Director – Tekin Girgin, Screenplay – Eric Forsberg, Producer – David Michael Latt, Photography – Josh Maas, Music – Christopher Cano, Chris Ridenhour & Eliza Swenson, Visual Effects Supervisor – Glenn Campbell, Makeup – Chanakan Choochote. Production Company – The Asylum
Dylan Vox (Odysseus), Lara Heller (Circe/Shadow Warrior), Kelly B. Jones (Penelope), Daniel Whyte (Antinoos), Cecilia Belletti (Calypso), Hachem Hicham (Aesus), David W. Gray (Eurylochus), Torstein Olaussen (Old Thelonious), Ego Mikitas (King Priam), David Blazejko (Agamemnon), Eoin O’Brien (Achilles), Daniel Renalds (Telemachus), Katrina Grey (Helen)
1184 B.C. Odysseus, the king of Ithaca, joins Agamemnon in going off to fight against Troy. Odysseus believes the war will not take long and promises his wife Penelope he will return to her soon. However, the war drags on for ten years. Odysseus eventually comes up with an ingenious means of defeating the Trojans by playing on their vanity and building a wooden horse. They leave this on the beach and the Trojans haul it inside the city walls, unaware that Odysseus and his men are hidden inside. At night, they emerge and sack the city. Before he dies, the Trojan King Priam places a curse on Odysseus that the Kraken will follow him wherever he goes and will destroy Ithaca. Odysseus and his men set out to return home, taking the Trojan warrior woman Circe with them for protection, knowing that the Kraken will not kill a Trojan. Back home, Penelope falls into despair with no word from her husband. A group of men led by the boorish Antinoos move into her home and party, determined to force her to declare Odysseus dead and marry one of them. Meanwhile, Odysseus and his men wander lost, encountering the Cyclops, being seduced by the song of the sirens to dally on their island and are forced to take a route through the underworld.
The Asylum have become known for their –mockbusters’ – B-budget copies of hit films that come out served up with soundalike titles. See the likes of The Da Vinci Treasure (2006), Snakes on a Train (2006), Transmorphers (2007), Atlantic Rim (2013) and Age of the Hobbits (2012), among others. In between these, The Asylum have maintained a busy output of low-budget, entertainingly tongue-in-cheek killer shark films with the likes of Mega Shark vs Giant Octopus (2009), 2-Headed Shark Attack (2012) and Sharknado (2013), all of which have produced multiple sequels.

- Request 1
Copy out the records word for word, from the line holding "Where should I" through the end of the records, with both ends included. Leave the pictures out.

- Data supplied
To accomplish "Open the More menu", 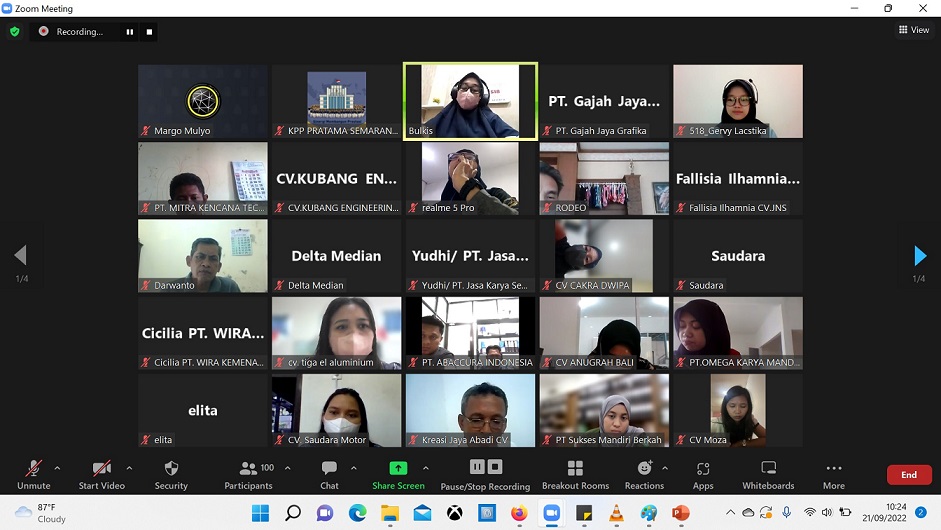I will [834, 474].
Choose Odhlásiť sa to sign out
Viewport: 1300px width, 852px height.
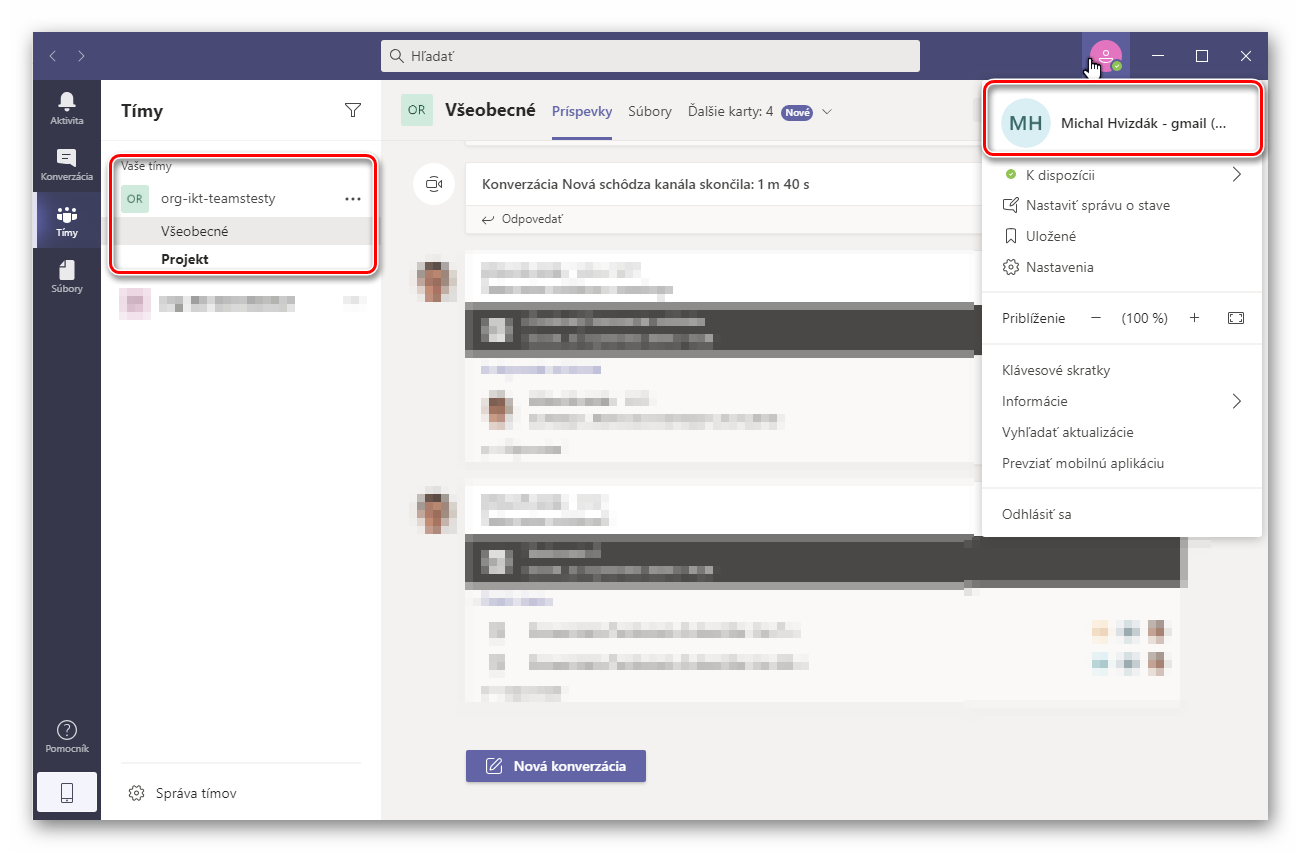(1036, 514)
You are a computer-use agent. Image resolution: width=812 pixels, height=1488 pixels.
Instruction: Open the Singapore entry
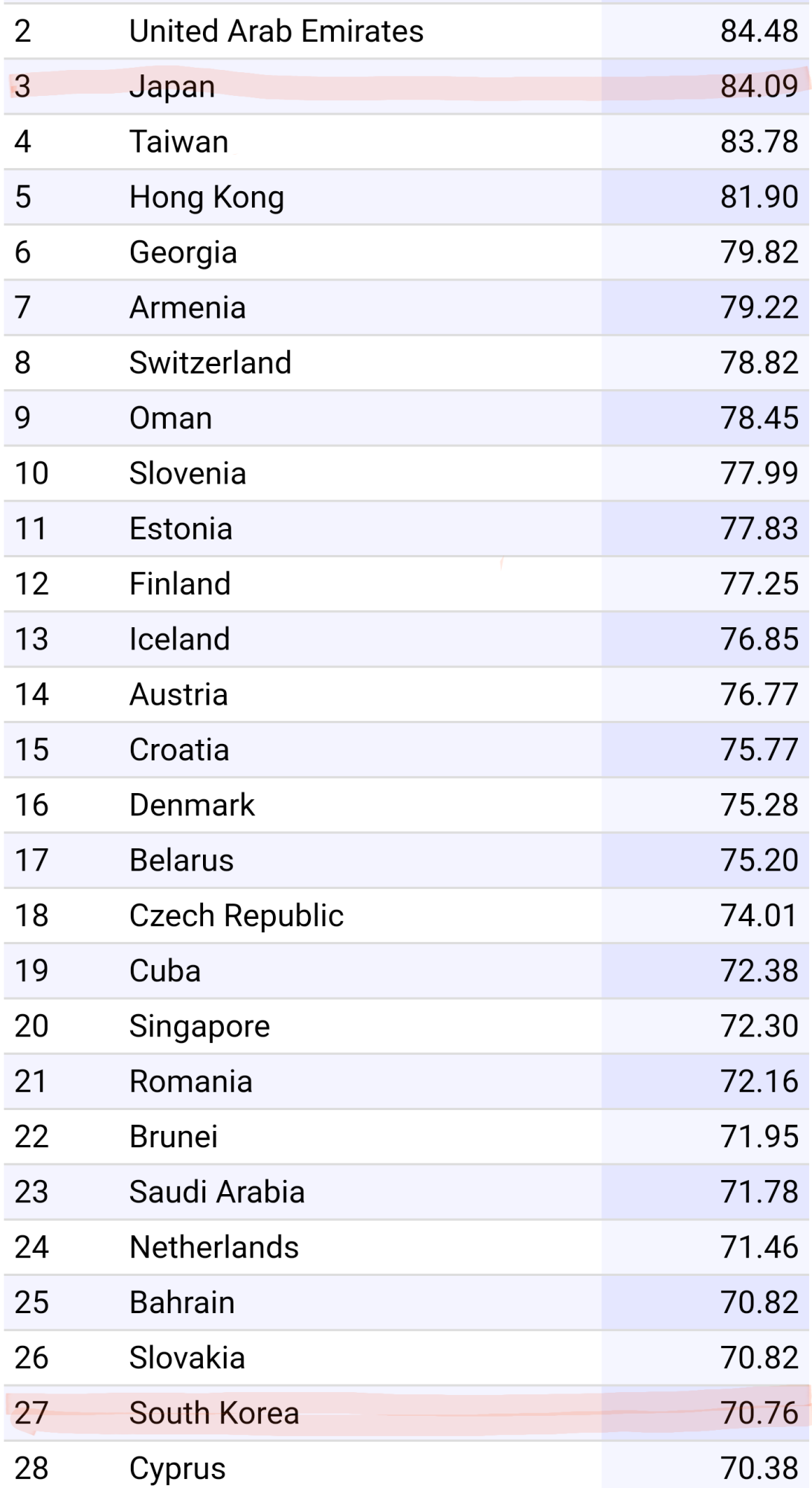(199, 1026)
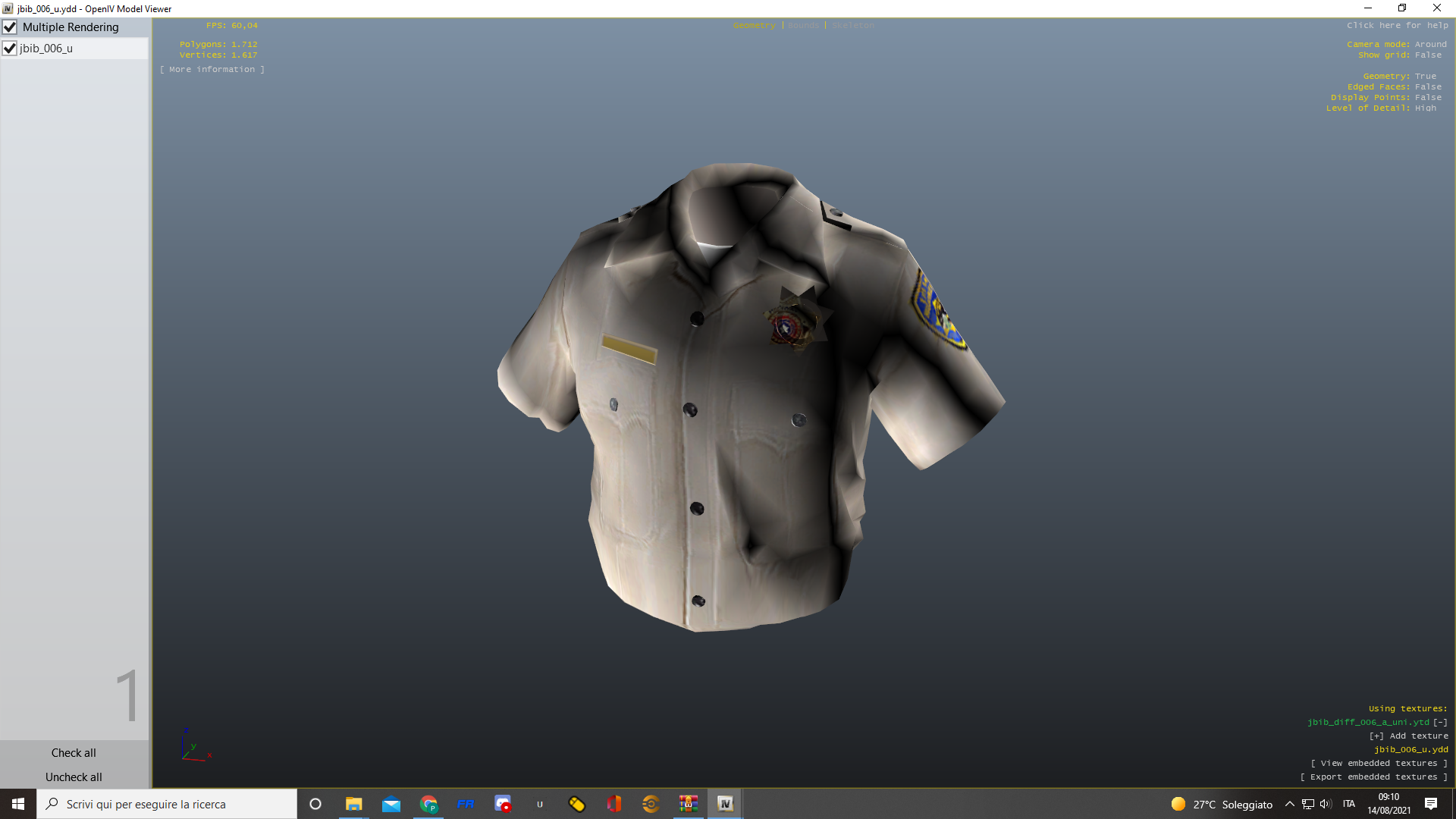Toggle the Show grid value
Viewport: 1456px width, 819px height.
click(x=1428, y=55)
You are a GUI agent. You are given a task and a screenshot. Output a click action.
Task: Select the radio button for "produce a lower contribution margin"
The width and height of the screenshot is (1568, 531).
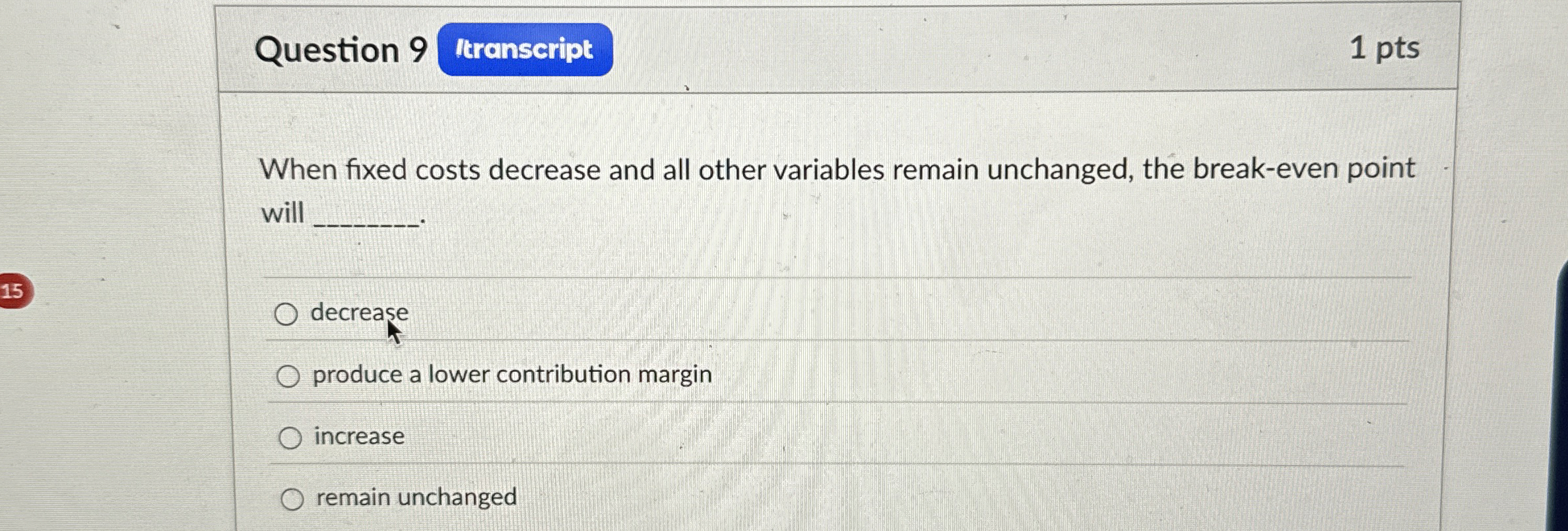point(288,376)
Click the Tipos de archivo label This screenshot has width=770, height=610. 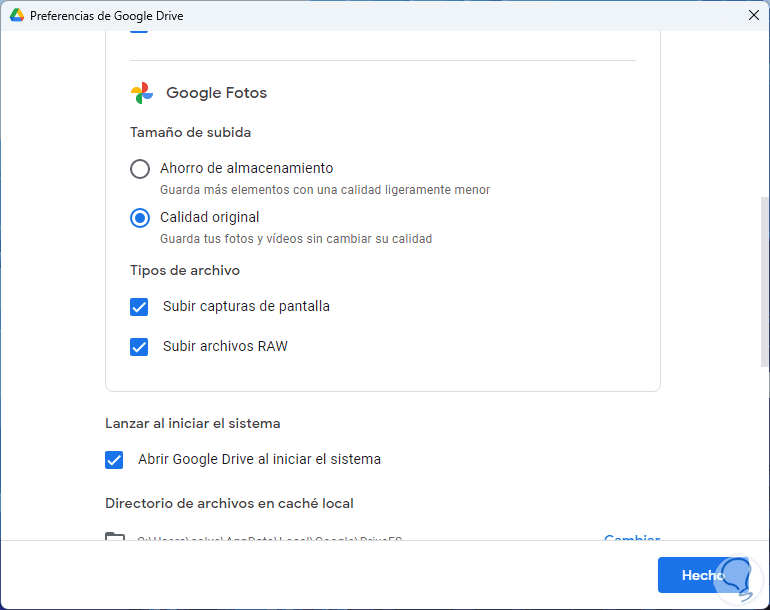pos(185,270)
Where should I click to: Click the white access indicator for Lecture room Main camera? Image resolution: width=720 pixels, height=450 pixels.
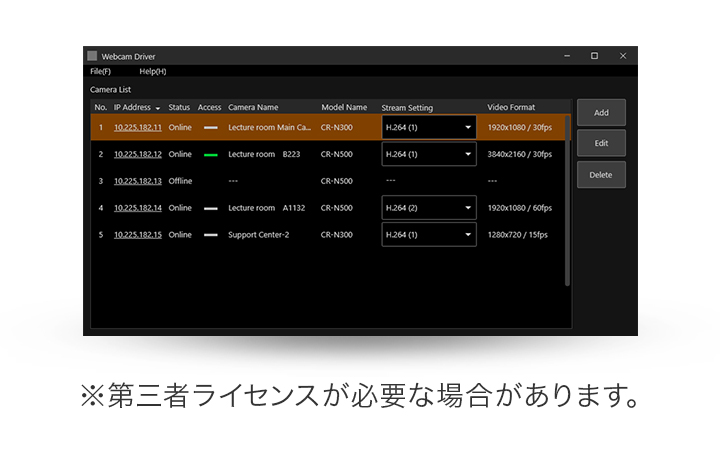click(210, 128)
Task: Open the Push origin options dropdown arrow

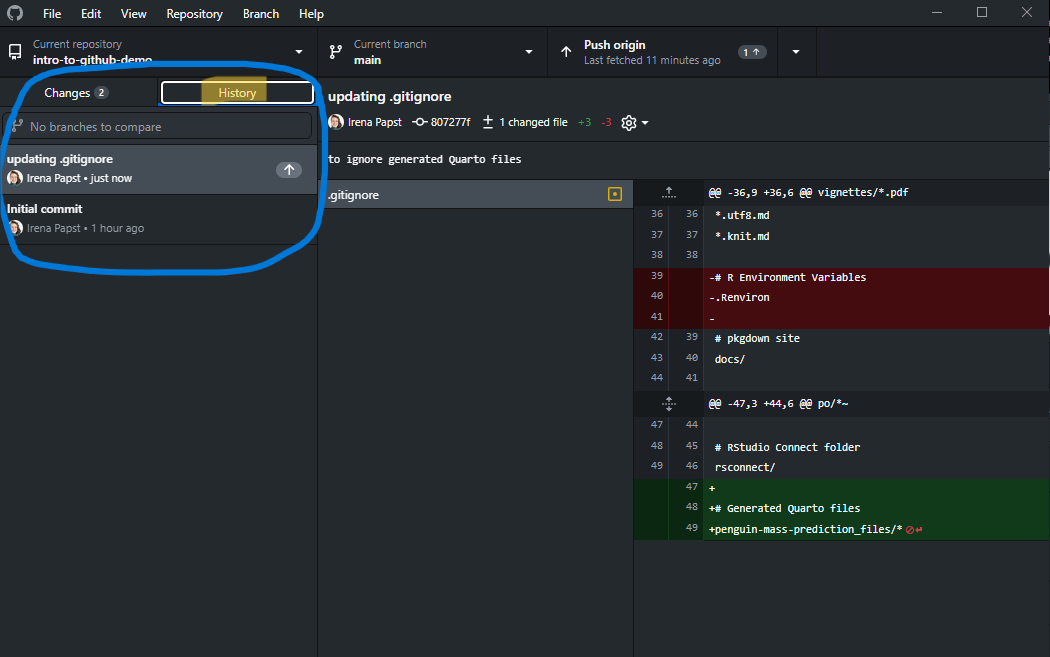Action: point(796,52)
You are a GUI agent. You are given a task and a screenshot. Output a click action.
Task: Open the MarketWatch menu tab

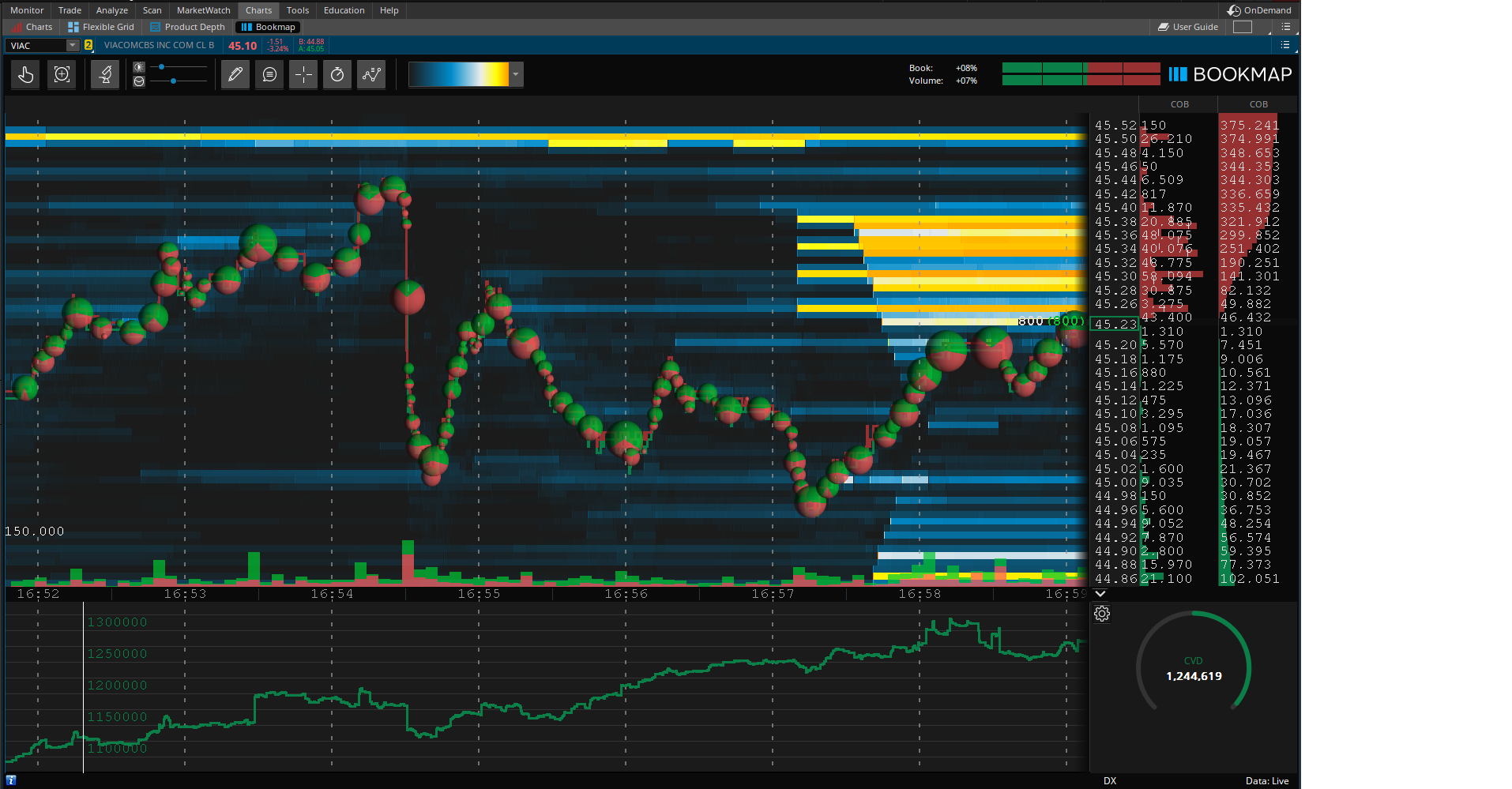[x=203, y=10]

- Request 2
Write the next part of the review of the Odysseus film, picking up after its last sentence.

- Task response 1
Where should I click to: Click the white access indicator for Lecture room Main camera? Image resolution: width=720 pixels, height=450 pixels.
click(210, 128)
Task: Open the Push origin options dropdown arrow

Action: point(796,52)
You are a GUI agent. You are given a task and a screenshot. Output a click action.
Task: Open the MarketWatch menu tab

[x=203, y=10]

- Task response 2
In between their mockbusters and killer shark films, The Asylum from time to time turn their hands to churning out cheap adaptations of classic stories. These are often just ways of churning out low-cost copycats of works in the public domain when studios are making their own big-budget versions – see the likes of War of the Worlds (2005), Journey to the Center of the Earth (2008), Sherlock Holmes (2009), 3 Musketeers (2011), Grimm’s Snow White (2012), Jack the Giant Killer (2013), Hercules Reborn (2014), Sleeping Beauty (2014), In the Name of Ben Hur (2015) and King Arthur and the Knights of the Round Table (2017). In between this, they have made several other efforts that are not particularly tied to any other studio version such as 30,000 Leagues Under the Sea (2007), The Land That Time Forgot (2009), Princess of Mars (2009), 2010: Moby Dick (2010), The 7 Adventures of Sinbad (2010) and Sinbad and the War of the Furies (2016).
With Troy: The Odyssey, The Asylum tackle one of the great literary epics – none other than Homer’s The Odyssey (probably written in the 8th Century BC). For good measure, a truncated version of The Iliad (date unknown), to which The Odyssey is a sequel, has been tacked on to the start of the film. Originally written as poems, these are believed to be the oldest works of literature known to history. Both The Iliad and The Odyssey have been filmed before, most notably as the tv mini-series The Odyssey (1997), even loosely updated as the Coen Brothers’ O Brother, Where Art Thou? (2000), the tv mini-series Helen of Troy (2003), the Brad Pitt-starring Troy (2004) and subsequent to this the BBC tv mini-series Troy: Fall of City (2018).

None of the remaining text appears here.